● Aim of the task
The complete listing should be transcribed precisely.

──────── Records for processing ────────

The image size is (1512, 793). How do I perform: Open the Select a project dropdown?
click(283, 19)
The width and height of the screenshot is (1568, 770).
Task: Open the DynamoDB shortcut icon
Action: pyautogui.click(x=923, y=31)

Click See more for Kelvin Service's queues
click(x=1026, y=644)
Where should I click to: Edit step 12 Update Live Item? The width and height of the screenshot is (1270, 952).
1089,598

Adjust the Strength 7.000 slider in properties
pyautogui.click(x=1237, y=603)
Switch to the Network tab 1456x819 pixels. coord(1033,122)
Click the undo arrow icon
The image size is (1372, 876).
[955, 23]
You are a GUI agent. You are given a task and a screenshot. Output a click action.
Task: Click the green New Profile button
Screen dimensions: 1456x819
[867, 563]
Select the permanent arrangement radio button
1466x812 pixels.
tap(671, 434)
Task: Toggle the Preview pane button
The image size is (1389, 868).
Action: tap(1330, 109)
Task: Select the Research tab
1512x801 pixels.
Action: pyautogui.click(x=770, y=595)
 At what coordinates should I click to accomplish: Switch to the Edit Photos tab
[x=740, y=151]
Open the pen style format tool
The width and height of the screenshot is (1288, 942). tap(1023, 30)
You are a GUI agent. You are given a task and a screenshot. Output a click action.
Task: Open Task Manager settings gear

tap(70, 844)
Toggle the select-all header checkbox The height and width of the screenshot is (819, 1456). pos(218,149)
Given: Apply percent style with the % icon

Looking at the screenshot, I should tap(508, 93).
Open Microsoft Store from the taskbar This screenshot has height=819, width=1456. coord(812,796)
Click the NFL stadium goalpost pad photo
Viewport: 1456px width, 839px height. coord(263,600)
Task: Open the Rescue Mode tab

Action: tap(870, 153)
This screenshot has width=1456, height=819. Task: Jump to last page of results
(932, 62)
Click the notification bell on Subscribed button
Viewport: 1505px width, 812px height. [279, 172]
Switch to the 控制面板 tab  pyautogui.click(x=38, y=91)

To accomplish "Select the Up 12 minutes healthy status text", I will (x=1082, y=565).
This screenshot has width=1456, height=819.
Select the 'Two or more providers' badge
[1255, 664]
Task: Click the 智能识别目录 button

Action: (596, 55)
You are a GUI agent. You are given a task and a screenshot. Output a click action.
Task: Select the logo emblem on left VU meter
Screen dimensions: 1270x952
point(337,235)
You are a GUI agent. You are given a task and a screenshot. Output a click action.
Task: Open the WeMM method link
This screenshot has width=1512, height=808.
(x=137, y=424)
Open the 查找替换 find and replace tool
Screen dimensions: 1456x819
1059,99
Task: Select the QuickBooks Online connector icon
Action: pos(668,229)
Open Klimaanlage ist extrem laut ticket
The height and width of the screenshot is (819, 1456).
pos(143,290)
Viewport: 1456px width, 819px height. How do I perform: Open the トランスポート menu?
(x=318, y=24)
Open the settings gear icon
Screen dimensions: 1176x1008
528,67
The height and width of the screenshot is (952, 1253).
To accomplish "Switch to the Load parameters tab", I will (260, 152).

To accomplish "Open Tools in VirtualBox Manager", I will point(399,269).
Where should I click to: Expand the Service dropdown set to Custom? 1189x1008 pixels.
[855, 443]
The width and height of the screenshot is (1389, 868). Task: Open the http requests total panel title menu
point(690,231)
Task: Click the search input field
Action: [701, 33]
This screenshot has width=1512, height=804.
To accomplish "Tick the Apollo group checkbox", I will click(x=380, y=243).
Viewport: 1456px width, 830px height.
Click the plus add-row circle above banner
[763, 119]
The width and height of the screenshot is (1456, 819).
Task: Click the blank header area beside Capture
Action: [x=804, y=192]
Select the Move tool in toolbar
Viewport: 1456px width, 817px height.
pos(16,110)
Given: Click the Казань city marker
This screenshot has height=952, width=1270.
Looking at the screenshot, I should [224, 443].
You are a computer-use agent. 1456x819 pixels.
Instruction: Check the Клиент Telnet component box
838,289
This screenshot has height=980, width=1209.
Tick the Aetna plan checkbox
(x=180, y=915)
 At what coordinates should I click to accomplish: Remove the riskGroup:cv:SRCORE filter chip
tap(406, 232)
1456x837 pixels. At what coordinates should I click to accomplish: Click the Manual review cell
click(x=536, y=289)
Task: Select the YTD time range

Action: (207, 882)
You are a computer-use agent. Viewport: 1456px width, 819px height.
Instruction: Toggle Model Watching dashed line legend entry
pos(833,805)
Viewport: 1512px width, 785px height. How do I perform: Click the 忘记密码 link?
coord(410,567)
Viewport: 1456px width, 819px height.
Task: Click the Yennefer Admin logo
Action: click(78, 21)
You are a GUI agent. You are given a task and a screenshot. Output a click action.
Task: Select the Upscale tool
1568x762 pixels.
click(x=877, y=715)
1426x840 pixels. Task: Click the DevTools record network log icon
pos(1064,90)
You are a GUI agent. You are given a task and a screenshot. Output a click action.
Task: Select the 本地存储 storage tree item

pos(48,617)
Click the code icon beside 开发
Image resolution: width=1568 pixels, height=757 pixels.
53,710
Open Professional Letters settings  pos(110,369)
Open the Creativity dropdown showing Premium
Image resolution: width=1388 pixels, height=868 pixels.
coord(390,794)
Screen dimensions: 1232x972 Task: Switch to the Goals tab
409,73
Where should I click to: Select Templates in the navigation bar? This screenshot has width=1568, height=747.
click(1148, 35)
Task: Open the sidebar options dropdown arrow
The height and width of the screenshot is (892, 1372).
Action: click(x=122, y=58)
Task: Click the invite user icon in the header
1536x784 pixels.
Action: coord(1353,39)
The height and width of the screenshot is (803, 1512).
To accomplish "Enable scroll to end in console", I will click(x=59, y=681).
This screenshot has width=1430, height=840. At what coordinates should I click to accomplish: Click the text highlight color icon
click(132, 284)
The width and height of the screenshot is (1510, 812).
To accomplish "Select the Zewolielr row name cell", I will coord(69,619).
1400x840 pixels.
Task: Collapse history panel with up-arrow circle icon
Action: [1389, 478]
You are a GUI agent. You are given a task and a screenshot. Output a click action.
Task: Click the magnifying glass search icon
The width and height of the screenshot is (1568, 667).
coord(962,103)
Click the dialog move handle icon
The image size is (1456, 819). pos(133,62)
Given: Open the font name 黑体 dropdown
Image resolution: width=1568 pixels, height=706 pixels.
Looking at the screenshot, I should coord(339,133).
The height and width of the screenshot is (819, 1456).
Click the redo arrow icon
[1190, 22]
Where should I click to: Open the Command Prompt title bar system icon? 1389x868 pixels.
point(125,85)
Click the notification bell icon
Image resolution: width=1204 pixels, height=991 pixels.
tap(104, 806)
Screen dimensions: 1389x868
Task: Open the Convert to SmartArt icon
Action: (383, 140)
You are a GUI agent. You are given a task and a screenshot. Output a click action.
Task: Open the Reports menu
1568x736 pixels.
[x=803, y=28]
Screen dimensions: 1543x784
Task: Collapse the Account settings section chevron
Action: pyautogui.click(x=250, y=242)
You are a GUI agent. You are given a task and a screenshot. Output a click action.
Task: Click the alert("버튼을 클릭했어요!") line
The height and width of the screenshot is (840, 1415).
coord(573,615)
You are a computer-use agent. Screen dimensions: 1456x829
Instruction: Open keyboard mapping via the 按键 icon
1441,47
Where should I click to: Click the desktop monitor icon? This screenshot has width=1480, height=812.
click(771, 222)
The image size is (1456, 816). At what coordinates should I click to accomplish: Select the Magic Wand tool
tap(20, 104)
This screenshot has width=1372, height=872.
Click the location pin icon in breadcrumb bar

────────

● Finished task
The image size is (1512, 793). How do I perform: Open the Select a project dropdown?
click(283, 19)
The width and height of the screenshot is (1568, 770).
Task: Open the DynamoDB shortcut icon
Action: pyautogui.click(x=923, y=31)

Click See more for Kelvin Service's queues
click(x=1026, y=644)
Where should I click to: Edit step 12 Update Live Item? The width and height of the screenshot is (1270, 952).
1089,598

Adjust the Strength 7.000 slider in properties
pyautogui.click(x=1237, y=603)
Switch to the Network tab 1456x819 pixels. coord(1033,122)
Click the undo arrow icon
The image size is (1372, 876).
[955, 23]
You are a GUI agent. You are given a task and a screenshot. Output a click action.
Task: Click the green New Profile button
Screen dimensions: 1456x819
[867, 563]
Select the permanent arrangement radio button
1466x812 pixels.
tap(671, 434)
Task: Toggle the Preview pane button
The image size is (1389, 868).
Action: tap(1330, 109)
Task: Select the Research tab
1512x801 pixels.
Action: pyautogui.click(x=770, y=595)
 At what coordinates should I click to accomplish: Switch to the Edit Photos tab
[x=740, y=151]
Open the pen style format tool
The width and height of the screenshot is (1288, 942). tap(1023, 30)
You are a GUI agent. You are given a task and a screenshot. Output a click action.
Task: Open Task Manager settings gear

tap(70, 844)
Toggle the select-all header checkbox The height and width of the screenshot is (819, 1456). pos(218,149)
Given: Apply percent style with the % icon

Looking at the screenshot, I should tap(508, 93).
Open Microsoft Store from the taskbar This screenshot has height=819, width=1456. coord(812,796)
Click the NFL stadium goalpost pad photo
Viewport: 1456px width, 839px height. coord(263,600)
Task: Open the Rescue Mode tab

Action: tap(870, 153)
This screenshot has width=1456, height=819. Task: Jump to last page of results
(932, 62)
Click the notification bell on Subscribed button
Viewport: 1505px width, 812px height. [279, 172]
Switch to the 控制面板 tab  pyautogui.click(x=38, y=91)

To accomplish "Select the Up 12 minutes healthy status text", I will (x=1082, y=565).
This screenshot has width=1456, height=819.
Select the 'Two or more providers' badge
[1255, 664]
Task: Click the 智能识别目录 button

Action: (596, 55)
You are a GUI agent. You are given a task and a screenshot. Output a click action.
Task: Select the logo emblem on left VU meter
Screen dimensions: 1270x952
point(337,235)
You are a GUI agent. You are given a task and a screenshot. Output a click action.
Task: Open the WeMM method link
This screenshot has width=1512, height=808.
(x=137, y=424)
Open the 查找替换 find and replace tool
Screen dimensions: 1456x819
1059,99
Task: Select the QuickBooks Online connector icon
Action: pos(668,229)
Open Klimaanlage ist extrem laut ticket
The height and width of the screenshot is (819, 1456).
pos(143,290)
Viewport: 1456px width, 819px height. How do I perform: Open the トランスポート menu?
(x=318, y=24)
Open the settings gear icon
Screen dimensions: 1176x1008
528,67
The height and width of the screenshot is (952, 1253).
To accomplish "Switch to the Load parameters tab", I will (260, 152).

To accomplish "Open Tools in VirtualBox Manager", I will point(399,269).
Where should I click to: Expand the Service dropdown set to Custom? 1189x1008 pixels.
[855, 443]
The width and height of the screenshot is (1389, 868). Task: Open the http requests total panel title menu
point(690,231)
Task: Click the search input field
Action: [701, 33]
This screenshot has width=1512, height=804.
To accomplish "Tick the Apollo group checkbox", I will click(x=380, y=243).
Viewport: 1456px width, 830px height.
Click the plus add-row circle above banner
[763, 119]
The width and height of the screenshot is (1456, 819).
Task: Click the blank header area beside Capture
Action: [x=804, y=192]
Select the Move tool in toolbar
Viewport: 1456px width, 817px height.
pos(16,110)
Given: Click the Казань city marker
This screenshot has height=952, width=1270.
Looking at the screenshot, I should [224, 443].
You are a computer-use agent. 1456x819 pixels.
Instruction: Check the Клиент Telnet component box
838,289
This screenshot has height=980, width=1209.
Tick the Aetna plan checkbox
(x=180, y=915)
 At what coordinates should I click to accomplish: Remove the riskGroup:cv:SRCORE filter chip
tap(406, 232)
1456x837 pixels. At what coordinates should I click to accomplish: Click the Manual review cell
click(x=536, y=289)
Task: Select the YTD time range

Action: (207, 882)
You are a computer-use agent. Viewport: 1456px width, 819px height.
Instruction: Toggle Model Watching dashed line legend entry
pos(833,805)
Viewport: 1512px width, 785px height. How do I perform: Click the 忘记密码 link?
coord(410,567)
Viewport: 1456px width, 819px height.
Task: Click the Yennefer Admin logo
Action: click(78, 21)
You are a GUI agent. You are given a task and a screenshot. Output a click action.
Task: Select the Upscale tool
1568x762 pixels.
click(x=877, y=715)
1426x840 pixels. Task: Click the DevTools record network log icon
pos(1064,90)
You are a GUI agent. You are given a task and a screenshot. Output a click action.
Task: Select the 本地存储 storage tree item

pos(48,617)
Click the code icon beside 开发
Image resolution: width=1568 pixels, height=757 pixels.
53,710
Open Professional Letters settings  pos(110,369)
Open the Creativity dropdown showing Premium
Image resolution: width=1388 pixels, height=868 pixels.
coord(390,794)
Screen dimensions: 1232x972 Task: Switch to the Goals tab
409,73
Where should I click to: Select Templates in the navigation bar? This screenshot has width=1568, height=747.
click(1148, 35)
Task: Open the sidebar options dropdown arrow
The height and width of the screenshot is (892, 1372).
Action: click(x=122, y=58)
Task: Click the invite user icon in the header
1536x784 pixels.
Action: coord(1353,39)
The height and width of the screenshot is (803, 1512).
To accomplish "Enable scroll to end in console", I will click(x=59, y=681).
This screenshot has width=1430, height=840. At what coordinates should I click to accomplish: Click the text highlight color icon
click(132, 284)
The width and height of the screenshot is (1510, 812).
To accomplish "Select the Zewolielr row name cell", I will coord(69,619).
1400x840 pixels.
Task: Collapse history panel with up-arrow circle icon
Action: [1389, 478]
You are a GUI agent. You are given a task and a screenshot. Output a click action.
Task: Click the magnifying glass search icon
The width and height of the screenshot is (1568, 667).
coord(962,103)
Click the dialog move handle icon
The image size is (1456, 819). pos(133,62)
Given: Open the font name 黑体 dropdown
Image resolution: width=1568 pixels, height=706 pixels.
Looking at the screenshot, I should coord(339,133).
The height and width of the screenshot is (819, 1456).
Click the redo arrow icon
[1190, 22]
Where should I click to: Open the Command Prompt title bar system icon? 1389x868 pixels.
point(125,85)
Click the notification bell icon
Image resolution: width=1204 pixels, height=991 pixels.
tap(104, 806)
Screen dimensions: 1389x868
Task: Open the Convert to SmartArt icon
Action: (383, 140)
You are a GUI agent. You are given a task and a screenshot. Output a click action.
Task: Open the Reports menu
1568x736 pixels.
[x=803, y=28]
Screen dimensions: 1543x784
Task: Collapse the Account settings section chevron
Action: pyautogui.click(x=250, y=242)
You are a GUI agent. You are given a task and a screenshot. Output a click action.
Task: Click the alert("버튼을 클릭했어요!") line
The height and width of the screenshot is (840, 1415).
coord(573,615)
You are a computer-use agent. Screen dimensions: 1456x829
Instruction: Open keyboard mapping via the 按键 icon
1441,47
Where should I click to: Click the desktop monitor icon? This screenshot has width=1480, height=812.
click(771, 222)
The image size is (1456, 816). At what coordinates should I click to accomplish: Select the Magic Wand tool
tap(20, 104)
This screenshot has width=1372, height=872.
Click the location pin icon in breadcrumb bar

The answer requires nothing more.